The actress, who plays the Elven princess Arwen, was in Wellington to work on the films when she when she succumbed to a dermatological emergency. After spending time with Hema and her line of oils, Tyler began visiting the middle-aged facialist on a regular basis.
Tyler referred her co-workers. They told their friends. Curious studio executives bought every bottle of the facial cleansing oil sitting on Hema’s shelves.
Then locals working on the set got wind of the healing power of the oils and clamored for bottles of their own. And they told their friends.
Hema’s phone rings constantly, even though her number is unlisted and her shop doesn’t have a sign. She has even started getting invites to parties with the Hollywood crowd.

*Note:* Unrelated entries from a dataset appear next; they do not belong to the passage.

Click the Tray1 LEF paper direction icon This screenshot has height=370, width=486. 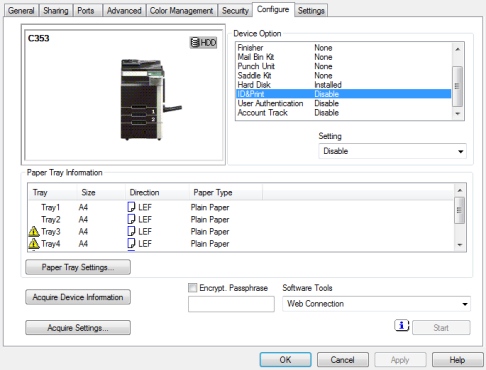point(131,207)
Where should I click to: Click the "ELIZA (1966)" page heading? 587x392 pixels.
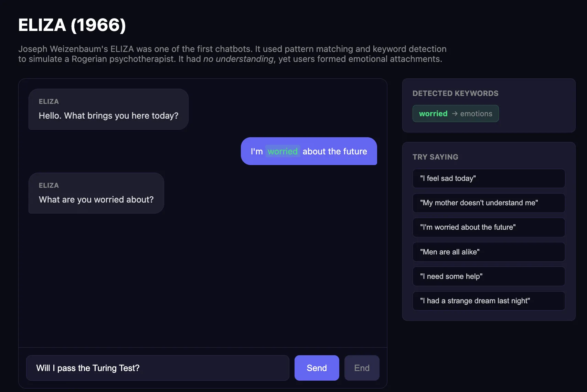(72, 25)
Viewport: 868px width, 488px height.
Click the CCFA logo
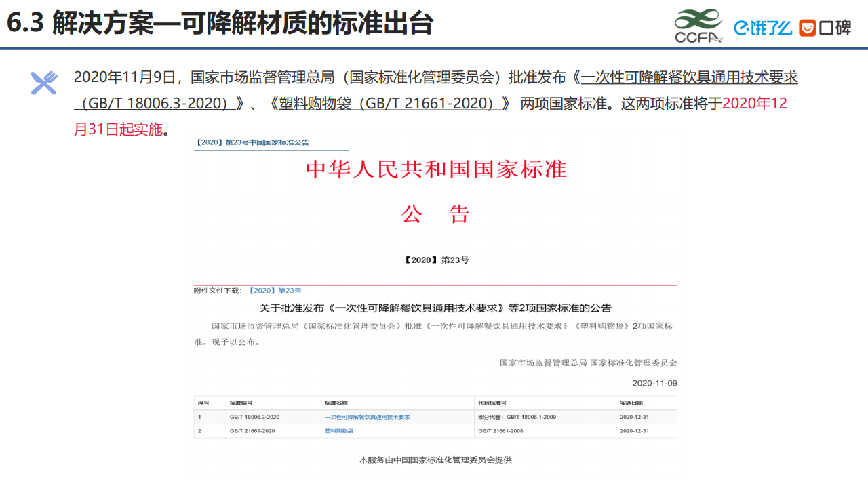698,26
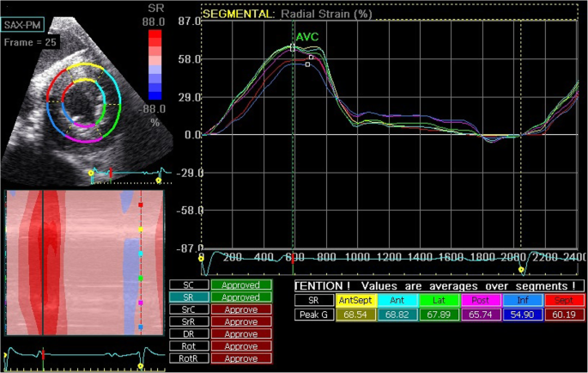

“It’s the best thing that ever happened to me,” Hema said. “It’s so glamorous and fabulous. I can’t imagine that things will ever change. It will be like this always, won’t it?”
Maybe not. Some fear the Middle-earth boom could quickly bust if it deteriorates into yesterday’s pop-culture fad.
“We’ve been preparing for that since the beginning,” said Cheryl Eldridge, who recently finished a winter line of wool pillows, throws and other products for the Saks Fifth Avenue department store chain. “Nothing lasts forever.”
For the fans fueling the Frodo economy, the dream can’t end -- at least not yet.
On a recent afternoon at the Alexander farm, young tourist and Tolkien enthusiast Jonathan Rielding stepped inside the modest structure that was Frodo’s home, crouched down and looked out through the empty doorway.
Leaning against the dirt wall, he felt the wire mesh underneath. It’s there to make sure the structure doesn’t slide away. So many of the hobbit holes have already collapsed under the driving New Zealand rain.
For the Alexanders, too, the dream must go on.
Russell Alexander picks up his phone and, like a studio executive, issues his orders.
The rain is coming. Hobbiton needs more plywood.